From the Boston Globe:


In the first week after the Supreme Judicial Court decision took effect on May 17, 2,500 gay and lesbian couples applied for licenses; 1,700 have done so in the six months since then, according to unofficial tallies by the Globe and state officials. In all, the state’s Registry of Vital Records has received an estimated 4,266 marriage licenses for gay and lesbian couples, a spokeswoman said yesterday.

The City of Boston has experienced a significant slowdown. In the week after May 17, Boston reported 146 same-sex couples seeking marriage licenses, but in the six months since, 345 gay and lesbian couples have applied, an average of 14 a week, according to the Globe’s survey.

The story is similar in Cambridge, which opened City Hall doors after midnight May 17 to accept license applicants.
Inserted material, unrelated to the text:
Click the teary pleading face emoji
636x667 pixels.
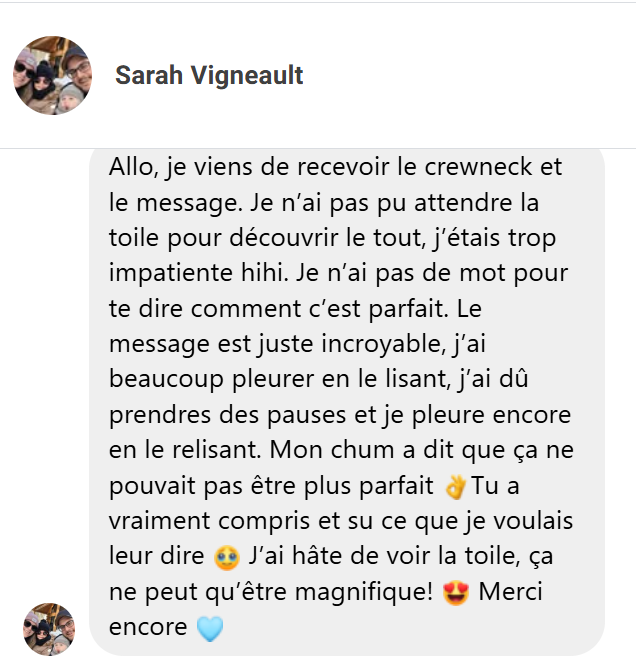coord(227,558)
During that first week, 310 same-sex couples applied for licenses in Cambridge, the most in the state. But in the months since, only 267 same-sex couples have applied, an average of about 11 a week.

Applying Occam’s Razor, this leaves one of two possibilities. Either homosexuals – as I have always suspected – are rather less interested in their so-called civil rights than was portrayed by a pro-lavender media, or there are simply fewer than homosexual activists would have us believe.

If one leaves out the obvious statistical outlier of the first week, that leaves 1766 “marriage” licenses. Multiplied by two, that’s an expected 3,532 homosexual couples joined in unholy “matrimony” representing 6.6 percent of the number of total marriages based on the national average. That’s about halfway between the 2 percent I would have expected, and the 10 percent that the lavendar lobby claims.

Different reasons could explain the current numbers, of course. The number rises to 8.7 percent if one compares it to the total number of marriages in Massachusetts, but then, I do nont know how many of these couples are actually residents of Massachusetts. If Massachusetts has become the gay Las Vegas, these numbers are incredibly low, otherwise, if Massachusetts is an unusually gay state, they might explain Massachusetts’ historically low marriage rate. It’s too soon to tell for sure, but it’s a statistic which should provide some interesting information in the years ahead.